Think of bars that cease to exist
the closer you get to them. Before you feel
their coldness, then their obstinacy, briefly it will seem
as if you're free. Think of a keyhole, of the eye
of a peephole that sees everything, or even more.
And think of your own eyelid, of your own soul
lurking just behind the pupil.
— Tadeusz Dąbrowski
Tadeusz Dąbrowski's Black Square, translated by Antonia Lloyd-Jones, is published in a bilingual edition (Polish-English) by Zephyr Press. My copy's inscribed to me by the poet (thanks to my sister, who, at my encouragement, attended a reading of his a couple months ago).
I had a tough time choosing a poem to cite here, so I give you this one because I can do so in its entirety. (Although, I must admit, when I first read this poem, I pictured some drunk someone, maybe me, stumbling along to the next bar, and thinking how tragic that the destination would be always removed and then must be reconsidered, infinitely. In Polish, however, the meaning of "bars," in the iron jailing sense, is quite clear.)
I find these poems beautiful, the sound of them, in English or Polish, and certain phrases transport me, particularly the love poems ("I carried you unintentionally in my arms from a go-/go club straight into my bed and thoroughly/ rubbed you into the bedclothes [...]" — emphasis mine, because, oh).

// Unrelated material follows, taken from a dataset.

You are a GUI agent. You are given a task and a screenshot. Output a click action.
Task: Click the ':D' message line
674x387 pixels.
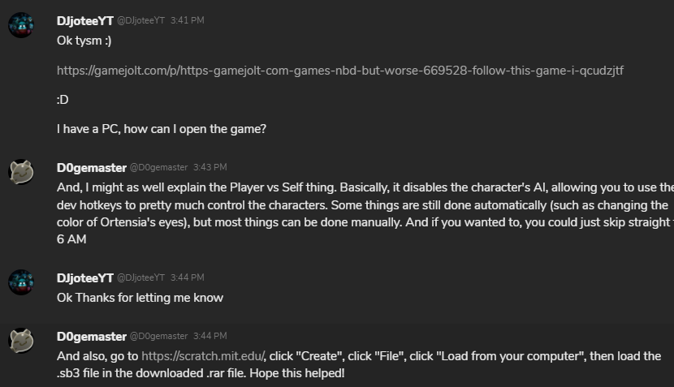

And I also find myself in smiling agreement ("This is the first line. This line means nothing./ And this is the second line, in which you are no longer you,/ i.e., you're not the person from the first line,/ and now you're not even who you were/ in the second and third, and fourth and on top of that/ the fifth. This poem is life, [...]") but then disagreeing quite passionately, which happens when the poem turns to God (and this one does).
I have loved some poetry, and I have hated some other poetry. Most poetry leaves me indifferent. But this may be my first love-hate relationship with a poet.